# Deploy Prometheus Operator With Thanos

## Solve HA and long term storage of Prometheus

Posted by Kakashi on 2019-02-10

# Preface

Prometheus is widely adopted as a standard monitoring tool with Kubernetes because it provides many useful features such as dynamic service discovery, powerful queries, and seamless alert notification integration. There are many applications and client libraries support Prometheus which makes the operation’s life easier. Although things are going pretty well with prometheus, the original prometheus deployment is not able to easily achieve High Availablity and long term storage.

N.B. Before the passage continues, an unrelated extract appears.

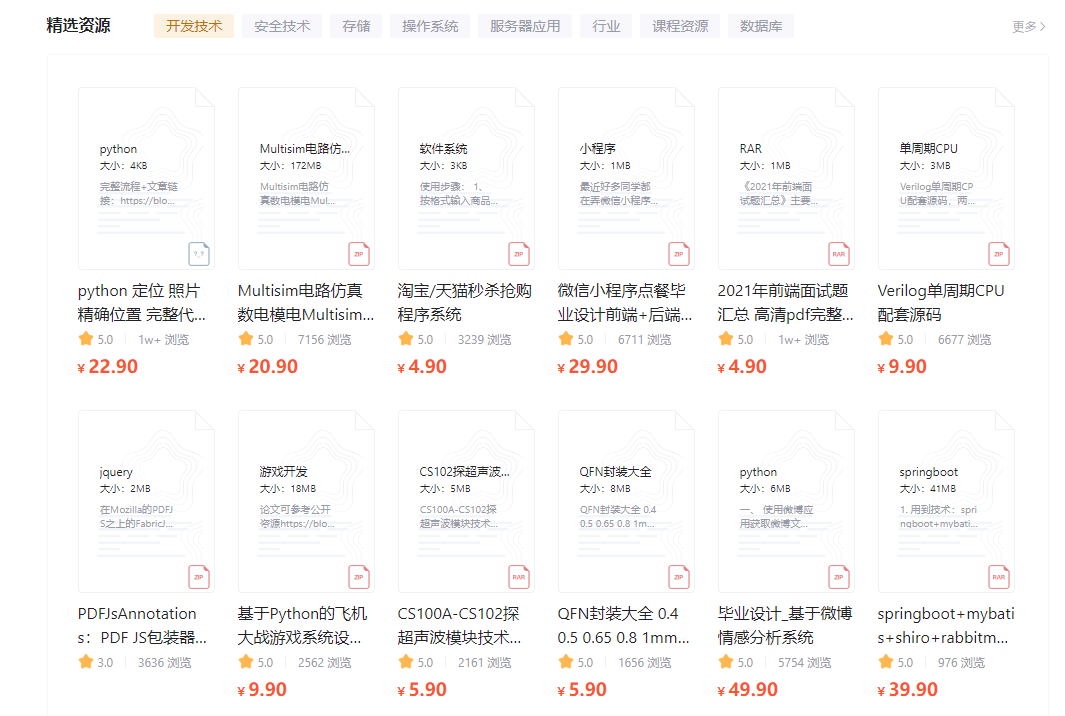The height and width of the screenshot is (716, 1065).
Task: Click the RAR badge on the CS100A-CS102 card
Action: (x=518, y=577)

# Thanos comes to the rescue

Thanos is developed by improbable which can be integrated with prometheus transparently and solve HA and long term storage issues without hurting performance. The idea of Thanos is to run sidecar component of prometheus, therefore meaning that sidecar components can interact with prometheus to upload or query metrics. Also, prometheus operator supports thanos natively which make us easier to deploy our promtheus cluster along with thanos. This solution seems pretty elegant when you choose prometheus operator to provision prometheus cluster.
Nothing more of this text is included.